Unborn Life

July 11, 2020 Sociocultural Issues No Comments

We’re talking about human lives. Let’s not put the pro and con against each other now. Let’s just posit some situations and think and feel about them.

This is about how you can feel about it.

It’s not about what’s in a book. It’s not about what anyone tells you, including me. It’s only about what you think or feel.

What you think or feel may concord, or it may not.

Would you put your life in the balance for ten unborn lives?

You will probably never be able to do so. This is a ‘mind experiment.’ But you can just imagine that you have been put before this choice. What are you going to do? Give your life? And if you wouldn’t do it for ten, would you do it for a hundred unborn lives?

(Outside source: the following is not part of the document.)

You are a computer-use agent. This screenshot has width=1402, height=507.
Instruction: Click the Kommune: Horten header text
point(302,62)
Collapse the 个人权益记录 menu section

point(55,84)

This is an exercise. The effort lies in trying to feel what such a choice would be like. If life is sacred, are two lives than twice as sacred? Are ten lives ten times as sacred? What about a hundred lives? What about your life? Is it especially sacred?

People are indeed put before a comparable choice sometimes. I am put before a remotely similar choice daily. Will I do things that are mainly good and enjoyable for myself, or go on doing stuff because I think I’m doing it for other’s sake rather than mine? I’m not complaining.

What is the value of a life that is not fully lived?

It’s about human life. What about another?

For many pro-lifers, an animal life hardly lies in the balance. They gladly eat meat from a life that was enjoying itself (or precisely not) just a few days earlier. Why is this so? Please don’t judge it. Let there be no straightforward accusation.

But try to feel why there is this balance in which animal life is worth less than human life. Apart from “Someone said so, ” what can be the reason? Is it a natural, congenital insight? Is a human born automatically with the correct insight that humans are the best?

I grant it.

What would you do if some other creature turns up with the same self-referred insight about humans? It may be an alien. It may be A.I. from another planet. It may be future A.I. from this planet.

Or it may be some humans who, as a group, alienate themselves from the rest and think you are worth only as much as something half between them and an animal. This is not about the ethics of the situation. Just do the exercise: What would you think and feel? Would you be able to say okay, that’s fine to me?

How do you feel about animal life now? How do you feel about a chicken or a sheep or a cow?

Is ‘valuing life’ the same as ‘following rules’?

Here comes my feeling. I don’t think these can ever be the same. That is not by itself an indication of who’s right or wrong, of course.

But it gives a twist. This is not about ‘valuing life’ versus ‘not valuing life.’ It’s about ‘following rules’ versus ‘not following rules’ as the basis of ‘valuing life.’ I deem myself to be pro-life much more than anyone who is merely following ‘the’ rules, subordinating life to those rules even while they are, looking at them from another planet, arbitrary. To me, ‘valuing life’ presupposes much work, much thought, much feeling about it. Life is worth this effort. Following rules just for the rules and not for life, is not valuing life.

This way, in my view, the pro-life movement is a pro-following-rules movement.

That still doesn’t say who is right or wrong – unless by some rule. But I invite anyone to think and feel about it. Thinking and feeling about it is already different from following a thoughtless and emotionless rule.